• **Task objective**
In the records below, some lines contain "Cmentarz"; state the number of such lines and nothing else.

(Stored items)
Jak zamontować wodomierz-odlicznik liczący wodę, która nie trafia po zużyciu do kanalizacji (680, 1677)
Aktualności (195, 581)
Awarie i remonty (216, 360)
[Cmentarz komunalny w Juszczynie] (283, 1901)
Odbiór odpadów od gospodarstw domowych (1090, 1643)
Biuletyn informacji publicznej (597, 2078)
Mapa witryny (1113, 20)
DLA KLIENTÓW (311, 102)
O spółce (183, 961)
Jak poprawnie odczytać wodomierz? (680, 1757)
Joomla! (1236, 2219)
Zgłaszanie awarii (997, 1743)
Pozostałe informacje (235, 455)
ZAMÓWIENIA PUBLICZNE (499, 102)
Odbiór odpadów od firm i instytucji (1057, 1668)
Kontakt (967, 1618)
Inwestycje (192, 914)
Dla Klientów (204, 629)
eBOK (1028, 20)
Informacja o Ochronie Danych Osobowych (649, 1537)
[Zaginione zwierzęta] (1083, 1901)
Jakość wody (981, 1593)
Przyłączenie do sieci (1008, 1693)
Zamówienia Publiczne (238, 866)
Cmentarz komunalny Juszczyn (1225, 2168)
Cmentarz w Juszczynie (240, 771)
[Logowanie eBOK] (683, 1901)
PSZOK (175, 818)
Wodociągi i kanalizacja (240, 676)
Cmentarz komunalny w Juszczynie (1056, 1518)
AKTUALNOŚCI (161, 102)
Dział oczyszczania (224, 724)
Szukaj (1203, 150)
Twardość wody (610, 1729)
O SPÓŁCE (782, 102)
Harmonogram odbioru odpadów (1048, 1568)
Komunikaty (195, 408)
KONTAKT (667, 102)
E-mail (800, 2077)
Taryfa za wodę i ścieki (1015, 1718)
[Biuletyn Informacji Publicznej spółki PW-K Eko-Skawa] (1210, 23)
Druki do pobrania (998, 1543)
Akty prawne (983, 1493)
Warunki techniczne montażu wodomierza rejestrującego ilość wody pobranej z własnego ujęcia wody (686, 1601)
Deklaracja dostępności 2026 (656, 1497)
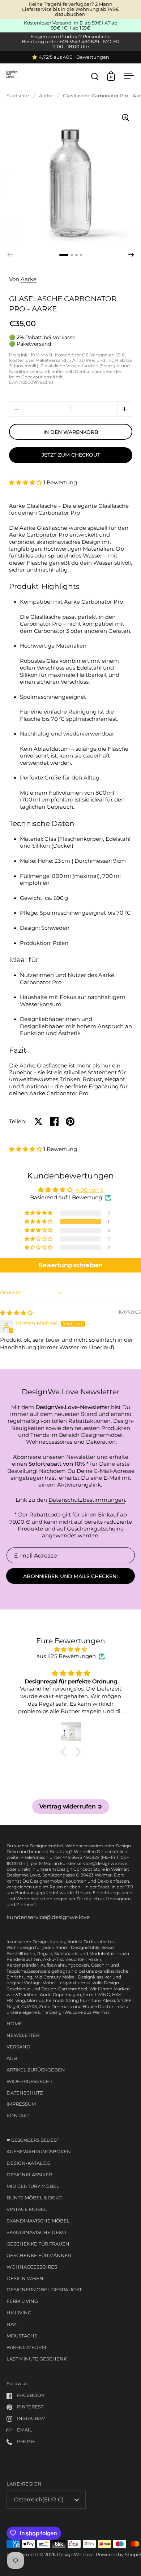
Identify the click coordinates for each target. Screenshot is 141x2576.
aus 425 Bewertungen (66, 1656)
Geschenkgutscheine (95, 1528)
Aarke (46, 95)
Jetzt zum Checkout (71, 455)
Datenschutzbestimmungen (86, 1500)
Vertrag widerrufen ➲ (70, 1806)
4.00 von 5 (89, 1190)
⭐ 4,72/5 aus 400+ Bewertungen (70, 57)
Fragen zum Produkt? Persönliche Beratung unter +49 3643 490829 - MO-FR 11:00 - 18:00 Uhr (70, 41)
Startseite (18, 95)
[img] (16, 1313)
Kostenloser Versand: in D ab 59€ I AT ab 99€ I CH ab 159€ (71, 26)
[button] (131, 255)
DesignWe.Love (75, 2554)
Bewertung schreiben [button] (70, 1265)
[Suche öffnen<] (95, 76)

• **Final answer**
4